Diğer bazıları ise “demokrat olursa parti de olur, demokrat tabana oturur, bize düşen bu partinin (de) demokrat olması için yol göstermek ve yön vermektir” diyorlardı.
İçlerinden bazıları, “muhafazakar demokratlık” konusunu akademik olarak çalışmış (ama her nedense demokratlarla bir türlü barışamamış!) bazı akademisyen dostlarımızın makale ve kitaplarını da delil gösteriyordu.
Bu müzakerelerde biz şunu söylemiştik: “Bu partinin kurucu kadrosu ve genel başkan yardımcıları, ‘şahsi dindarlık’ yani beş vakit namaz kılmak ve alkollü içki içmemek gibi kriterler açısından ortalama durum itibariyle MSP’ye veya Refah-Saadet Partisine değil AP ya da ANAP’a benzemeli. Aksi halde dindarlık siyasetle doğru zeminde buluşmuş olamaz.”
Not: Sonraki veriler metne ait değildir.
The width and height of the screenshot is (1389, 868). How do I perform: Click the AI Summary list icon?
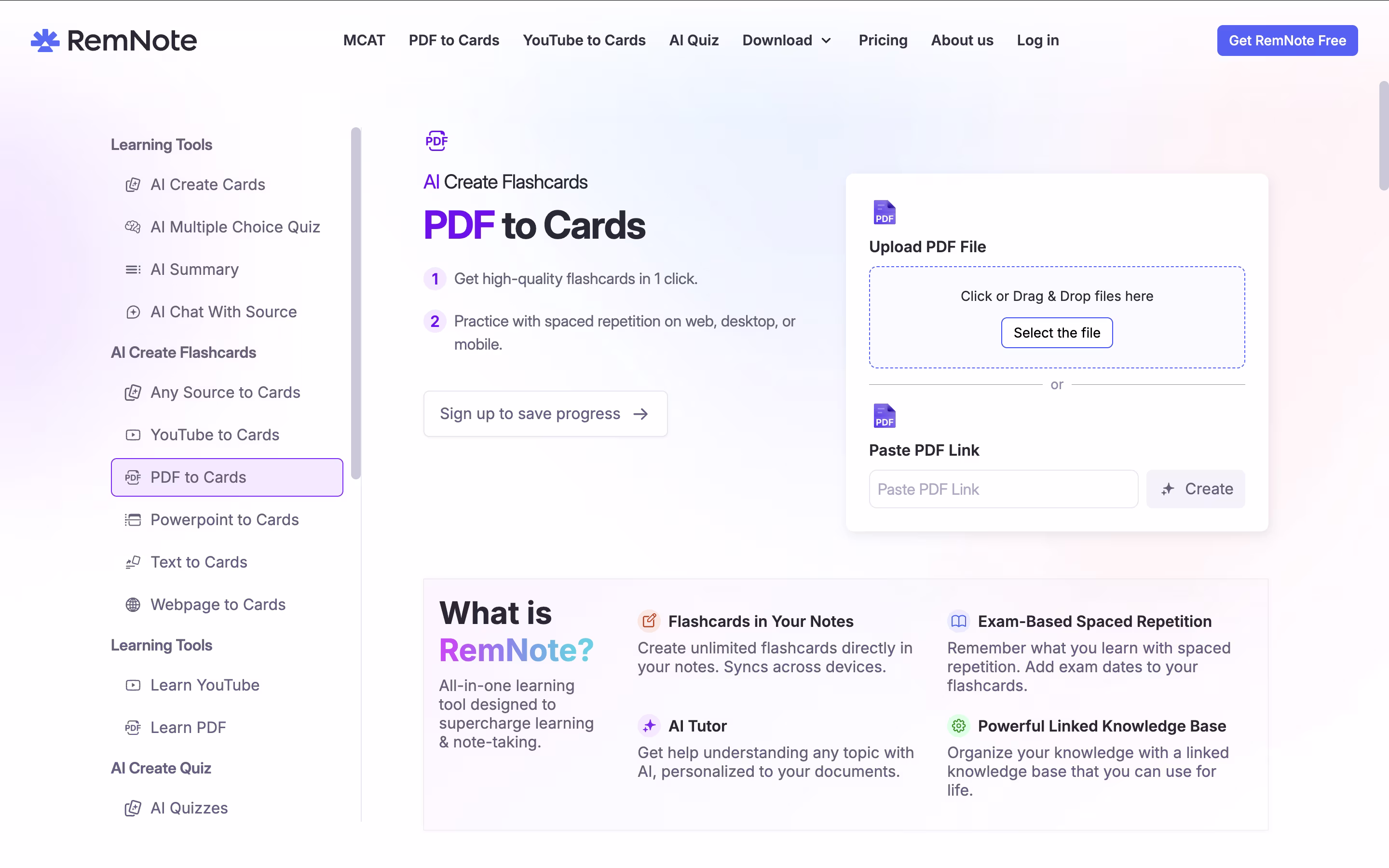[133, 270]
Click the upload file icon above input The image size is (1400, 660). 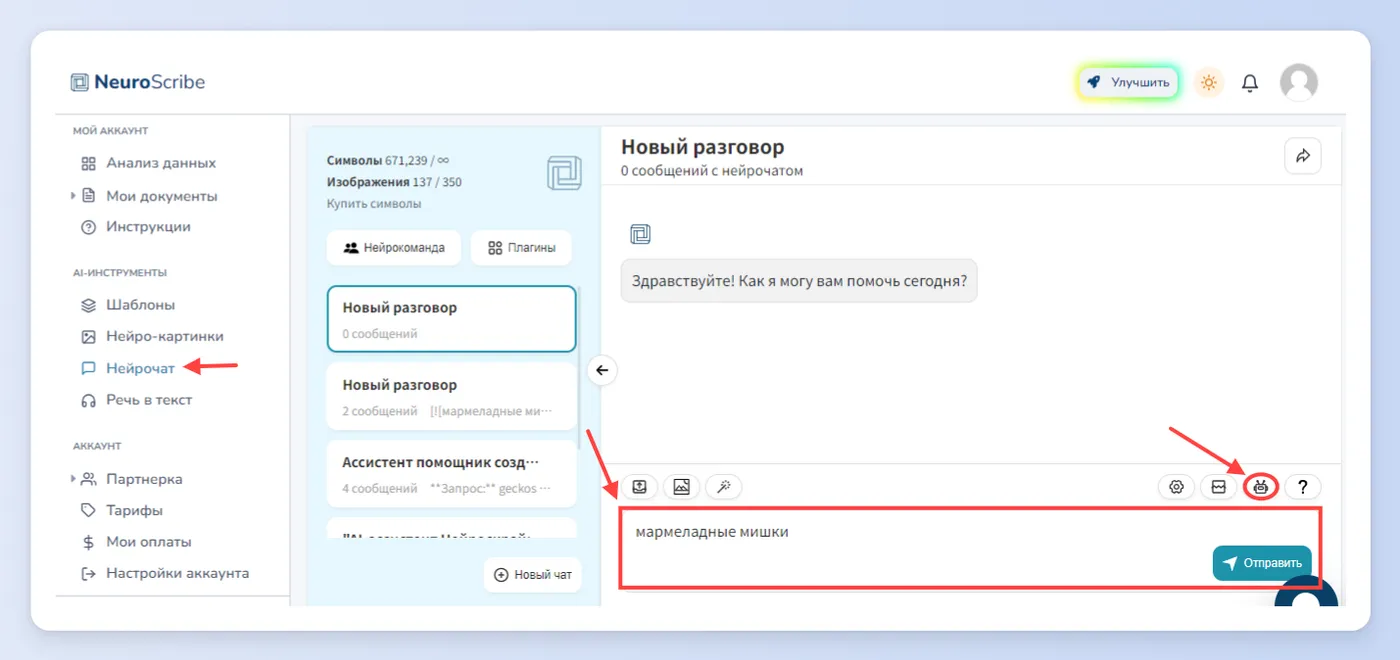pyautogui.click(x=639, y=487)
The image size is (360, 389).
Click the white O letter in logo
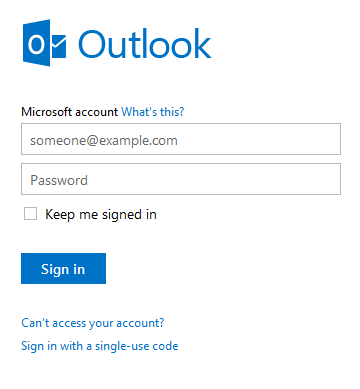36,44
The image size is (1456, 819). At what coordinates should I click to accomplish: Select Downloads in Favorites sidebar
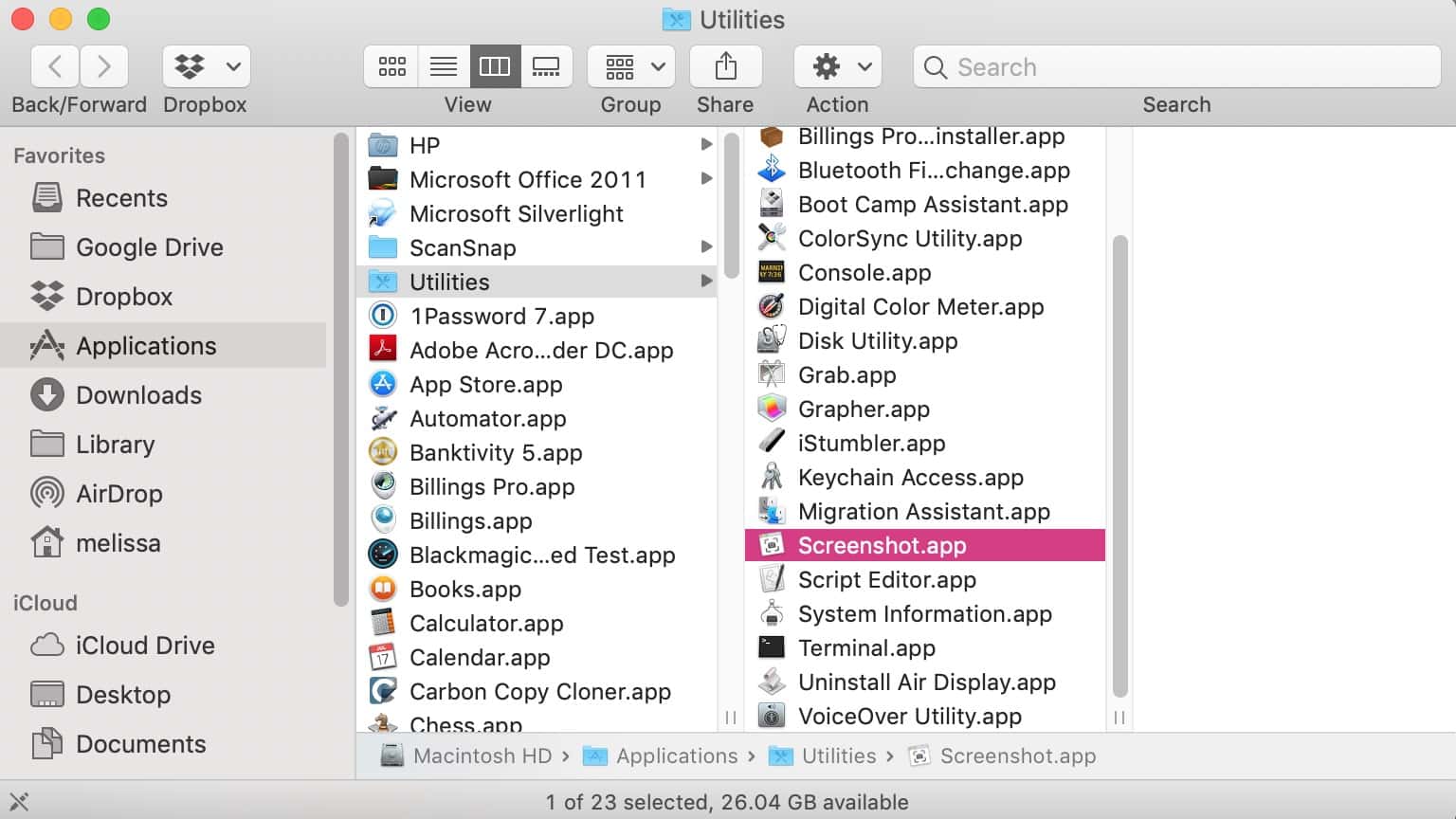pos(138,395)
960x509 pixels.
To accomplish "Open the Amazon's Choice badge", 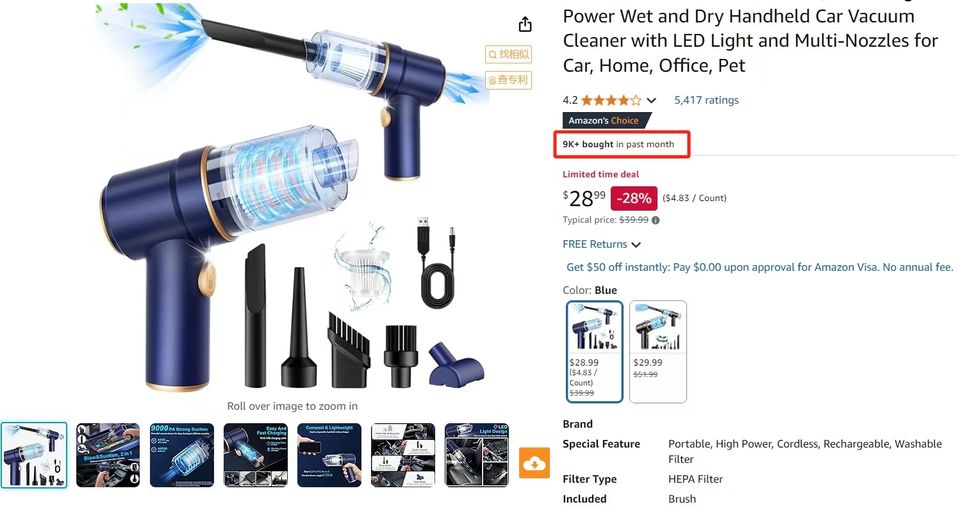I will pyautogui.click(x=607, y=121).
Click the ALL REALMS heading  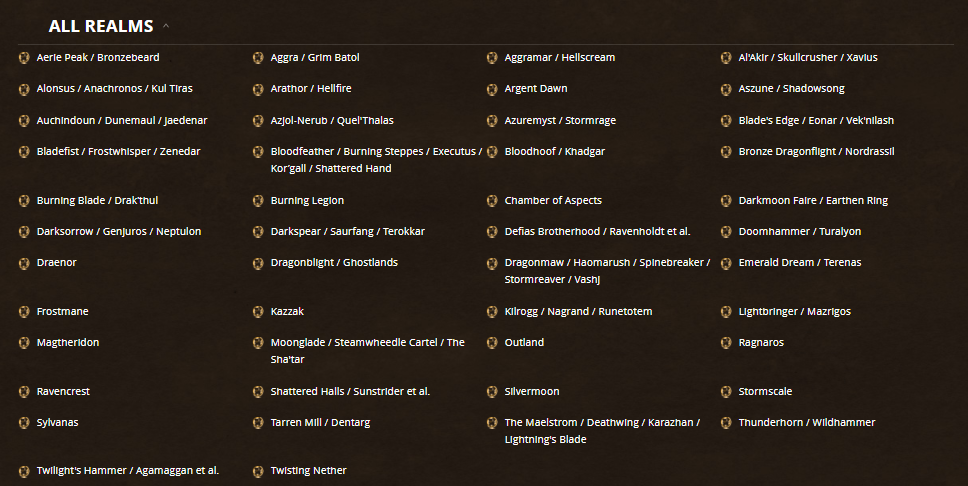coord(101,26)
Demek istemiştik ki; dindarlardan oluşan çelik çekirdek, dışına demokrat bir kabuk geçirmekle demokrat olmaz, demokrat zeminde ağaç olamaz. Özetle “bu tohum bu toprakta kök tutmaz”.
İçki Kanunu, Taksim olayları ve bunlara bağlı gelişmeler, çok şeyi gün yüzüne çıkardı. Bunlardan biri de şu:
Başbakan Erdoğan’ın, “şeklen partidaş”ları durumunda olan demokrat kabuk ile bilgi ve karar paylaşmadığı ve “hakiki partidaş” durumundaki “dindar” çelik çekirdek ile iş gördüğü netleşti. Erdoğan’ın “tek adam”lığının “tek adam”cılığından kaynaklandığı, partinin yetkili organlarının aslında parti değil kabuk-kılıf olduğu anlaşıldı.
Bundan sonra ne olur?
Kanaatimizce “demokrat kabuk” kendisine uygun “demokrat çekirdek” arayışını hızlandırır. Seçmenin karşısına yeniden “DNA’sı bozulmuş demokrat çekirdek”ler çıkarılmazsa ya da çıkarılanların DNA’sını seçmen doğru teşhis edebilirse Türkiye demokratik düzlüğe çıkar.
“Bundan bize ne” demeyiniz.
Kanaatimizce işiniz mühim. Göreviniz büyük.
Zira konsültasyon ve teşhis için kurulacak konseyin uzman doktorları sizlersiniz. Anamnez alınmış, sizi bekliyor.